> Goal of the exercise
Lines containing the word "divider" are the ones to copy from the records below.

> Dataset excerpts
****************************************

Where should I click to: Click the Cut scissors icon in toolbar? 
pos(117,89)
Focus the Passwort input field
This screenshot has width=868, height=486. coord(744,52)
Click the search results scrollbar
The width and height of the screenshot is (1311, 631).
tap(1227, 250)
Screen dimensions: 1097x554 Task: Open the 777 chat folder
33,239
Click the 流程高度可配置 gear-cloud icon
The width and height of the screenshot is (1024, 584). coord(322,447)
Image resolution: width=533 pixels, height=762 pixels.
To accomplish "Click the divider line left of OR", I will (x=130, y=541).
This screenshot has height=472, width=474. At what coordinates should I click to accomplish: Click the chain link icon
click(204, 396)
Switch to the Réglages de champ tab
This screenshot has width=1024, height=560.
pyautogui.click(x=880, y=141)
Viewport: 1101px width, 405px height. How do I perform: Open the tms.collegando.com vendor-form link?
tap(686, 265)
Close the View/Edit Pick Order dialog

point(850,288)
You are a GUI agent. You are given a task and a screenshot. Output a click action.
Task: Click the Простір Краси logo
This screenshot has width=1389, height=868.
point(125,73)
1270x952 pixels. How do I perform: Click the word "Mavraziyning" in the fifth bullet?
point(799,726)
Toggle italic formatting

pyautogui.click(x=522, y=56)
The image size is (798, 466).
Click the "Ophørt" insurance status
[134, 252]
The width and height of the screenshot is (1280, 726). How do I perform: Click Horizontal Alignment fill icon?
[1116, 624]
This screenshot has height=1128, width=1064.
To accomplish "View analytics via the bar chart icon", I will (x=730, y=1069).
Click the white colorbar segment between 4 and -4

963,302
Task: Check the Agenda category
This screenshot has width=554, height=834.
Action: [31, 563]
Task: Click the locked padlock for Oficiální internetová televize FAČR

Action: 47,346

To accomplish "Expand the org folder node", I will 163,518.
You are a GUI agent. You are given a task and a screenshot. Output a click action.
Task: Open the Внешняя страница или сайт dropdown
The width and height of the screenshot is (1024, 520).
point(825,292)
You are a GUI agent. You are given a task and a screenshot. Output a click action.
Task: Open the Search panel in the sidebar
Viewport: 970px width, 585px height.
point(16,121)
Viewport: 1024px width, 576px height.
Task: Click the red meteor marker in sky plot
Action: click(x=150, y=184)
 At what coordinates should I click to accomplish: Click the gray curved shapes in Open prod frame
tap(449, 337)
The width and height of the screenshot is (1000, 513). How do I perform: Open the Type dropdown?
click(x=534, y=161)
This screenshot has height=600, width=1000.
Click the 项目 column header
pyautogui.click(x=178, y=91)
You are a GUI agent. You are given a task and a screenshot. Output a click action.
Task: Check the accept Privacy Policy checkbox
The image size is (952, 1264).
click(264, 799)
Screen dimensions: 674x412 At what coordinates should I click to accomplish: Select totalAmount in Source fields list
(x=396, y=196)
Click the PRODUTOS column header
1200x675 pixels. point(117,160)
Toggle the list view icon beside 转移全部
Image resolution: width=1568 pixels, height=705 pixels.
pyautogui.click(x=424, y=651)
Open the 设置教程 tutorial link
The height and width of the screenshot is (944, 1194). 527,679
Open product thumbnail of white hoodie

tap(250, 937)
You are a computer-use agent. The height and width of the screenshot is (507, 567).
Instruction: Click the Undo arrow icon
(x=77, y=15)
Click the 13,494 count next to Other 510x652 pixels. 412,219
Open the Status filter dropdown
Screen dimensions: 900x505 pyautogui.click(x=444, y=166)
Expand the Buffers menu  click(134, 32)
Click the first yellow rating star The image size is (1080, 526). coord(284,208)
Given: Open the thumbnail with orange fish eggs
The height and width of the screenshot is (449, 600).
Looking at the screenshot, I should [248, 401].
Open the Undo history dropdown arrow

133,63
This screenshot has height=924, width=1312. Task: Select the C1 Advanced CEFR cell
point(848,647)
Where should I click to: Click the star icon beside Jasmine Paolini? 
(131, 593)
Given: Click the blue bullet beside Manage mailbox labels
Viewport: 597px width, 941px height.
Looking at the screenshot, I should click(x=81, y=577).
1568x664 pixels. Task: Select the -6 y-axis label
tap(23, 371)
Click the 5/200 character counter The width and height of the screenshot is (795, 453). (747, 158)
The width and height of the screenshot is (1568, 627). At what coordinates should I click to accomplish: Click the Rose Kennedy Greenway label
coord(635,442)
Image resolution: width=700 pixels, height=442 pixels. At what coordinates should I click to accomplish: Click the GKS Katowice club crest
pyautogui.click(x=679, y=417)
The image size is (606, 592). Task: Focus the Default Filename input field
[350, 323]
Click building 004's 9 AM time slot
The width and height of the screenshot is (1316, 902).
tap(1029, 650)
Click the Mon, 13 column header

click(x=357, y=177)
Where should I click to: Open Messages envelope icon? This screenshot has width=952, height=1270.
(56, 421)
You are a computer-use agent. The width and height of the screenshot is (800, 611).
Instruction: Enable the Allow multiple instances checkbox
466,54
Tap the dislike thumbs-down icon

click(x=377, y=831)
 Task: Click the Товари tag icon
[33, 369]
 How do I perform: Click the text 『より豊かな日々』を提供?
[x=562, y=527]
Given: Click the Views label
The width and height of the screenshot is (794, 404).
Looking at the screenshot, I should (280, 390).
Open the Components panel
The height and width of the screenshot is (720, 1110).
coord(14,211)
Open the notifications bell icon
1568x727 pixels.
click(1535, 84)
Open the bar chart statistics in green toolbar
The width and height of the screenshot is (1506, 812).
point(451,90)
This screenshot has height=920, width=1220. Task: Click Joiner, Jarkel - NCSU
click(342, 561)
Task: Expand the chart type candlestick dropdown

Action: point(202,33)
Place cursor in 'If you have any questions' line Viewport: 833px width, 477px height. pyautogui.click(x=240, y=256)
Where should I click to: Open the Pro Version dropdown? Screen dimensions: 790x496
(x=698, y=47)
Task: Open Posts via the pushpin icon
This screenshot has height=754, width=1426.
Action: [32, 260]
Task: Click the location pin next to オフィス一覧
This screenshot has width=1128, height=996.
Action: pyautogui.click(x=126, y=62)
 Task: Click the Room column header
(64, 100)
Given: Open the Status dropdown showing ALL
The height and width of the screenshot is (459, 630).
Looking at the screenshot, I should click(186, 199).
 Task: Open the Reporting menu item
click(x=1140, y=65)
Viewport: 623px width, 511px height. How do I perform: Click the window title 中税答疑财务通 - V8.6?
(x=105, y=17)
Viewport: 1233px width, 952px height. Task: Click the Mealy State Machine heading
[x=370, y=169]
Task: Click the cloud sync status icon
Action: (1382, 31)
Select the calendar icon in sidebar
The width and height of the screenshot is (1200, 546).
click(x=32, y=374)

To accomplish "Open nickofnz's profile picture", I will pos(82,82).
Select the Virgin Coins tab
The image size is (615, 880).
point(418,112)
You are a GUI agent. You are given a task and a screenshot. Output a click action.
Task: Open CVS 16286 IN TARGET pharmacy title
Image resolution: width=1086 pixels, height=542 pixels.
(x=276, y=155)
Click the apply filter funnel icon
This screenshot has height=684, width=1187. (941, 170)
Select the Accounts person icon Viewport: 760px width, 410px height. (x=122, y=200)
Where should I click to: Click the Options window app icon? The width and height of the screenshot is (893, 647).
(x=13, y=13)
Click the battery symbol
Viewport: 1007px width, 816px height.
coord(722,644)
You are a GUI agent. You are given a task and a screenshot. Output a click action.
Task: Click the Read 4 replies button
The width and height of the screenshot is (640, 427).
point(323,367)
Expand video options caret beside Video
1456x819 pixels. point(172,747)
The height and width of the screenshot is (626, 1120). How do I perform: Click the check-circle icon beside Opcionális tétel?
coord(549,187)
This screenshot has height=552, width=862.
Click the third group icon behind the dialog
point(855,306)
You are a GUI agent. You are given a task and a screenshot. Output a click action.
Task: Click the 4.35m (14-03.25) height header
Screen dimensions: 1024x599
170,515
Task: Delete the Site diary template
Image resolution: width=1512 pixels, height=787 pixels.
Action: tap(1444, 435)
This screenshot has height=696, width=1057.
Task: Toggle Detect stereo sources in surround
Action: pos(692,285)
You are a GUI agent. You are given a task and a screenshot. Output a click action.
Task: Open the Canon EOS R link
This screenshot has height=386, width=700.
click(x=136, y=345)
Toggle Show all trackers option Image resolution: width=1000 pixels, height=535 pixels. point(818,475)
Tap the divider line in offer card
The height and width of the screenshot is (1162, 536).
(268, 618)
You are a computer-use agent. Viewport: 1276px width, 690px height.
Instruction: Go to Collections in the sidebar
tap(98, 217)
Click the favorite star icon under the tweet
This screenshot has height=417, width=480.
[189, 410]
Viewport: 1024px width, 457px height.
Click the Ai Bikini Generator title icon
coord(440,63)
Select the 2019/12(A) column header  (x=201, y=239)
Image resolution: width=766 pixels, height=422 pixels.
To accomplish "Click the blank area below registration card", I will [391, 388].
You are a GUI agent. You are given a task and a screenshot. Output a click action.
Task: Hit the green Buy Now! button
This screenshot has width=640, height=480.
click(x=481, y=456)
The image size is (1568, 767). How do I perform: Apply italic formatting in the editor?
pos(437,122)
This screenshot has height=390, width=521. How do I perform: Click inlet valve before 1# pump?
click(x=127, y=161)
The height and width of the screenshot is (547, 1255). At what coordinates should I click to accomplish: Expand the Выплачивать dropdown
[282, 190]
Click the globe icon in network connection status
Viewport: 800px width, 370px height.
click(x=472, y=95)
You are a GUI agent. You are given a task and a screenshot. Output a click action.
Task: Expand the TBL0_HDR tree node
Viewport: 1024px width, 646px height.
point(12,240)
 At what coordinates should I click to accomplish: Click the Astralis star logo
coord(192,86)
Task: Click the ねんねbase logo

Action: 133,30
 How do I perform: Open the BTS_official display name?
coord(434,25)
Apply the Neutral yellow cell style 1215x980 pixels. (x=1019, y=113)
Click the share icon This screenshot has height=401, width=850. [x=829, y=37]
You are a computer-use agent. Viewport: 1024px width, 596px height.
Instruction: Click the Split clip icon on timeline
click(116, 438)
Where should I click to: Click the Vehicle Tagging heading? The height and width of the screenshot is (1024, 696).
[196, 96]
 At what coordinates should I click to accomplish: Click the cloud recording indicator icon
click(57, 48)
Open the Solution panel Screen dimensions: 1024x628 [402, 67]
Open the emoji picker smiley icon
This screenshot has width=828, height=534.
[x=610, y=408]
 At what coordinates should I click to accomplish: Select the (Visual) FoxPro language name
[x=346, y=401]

****************************************

> Final answer
To accomplish "Click the divider line left of OR", I will (x=130, y=541).
Tap the divider line in offer card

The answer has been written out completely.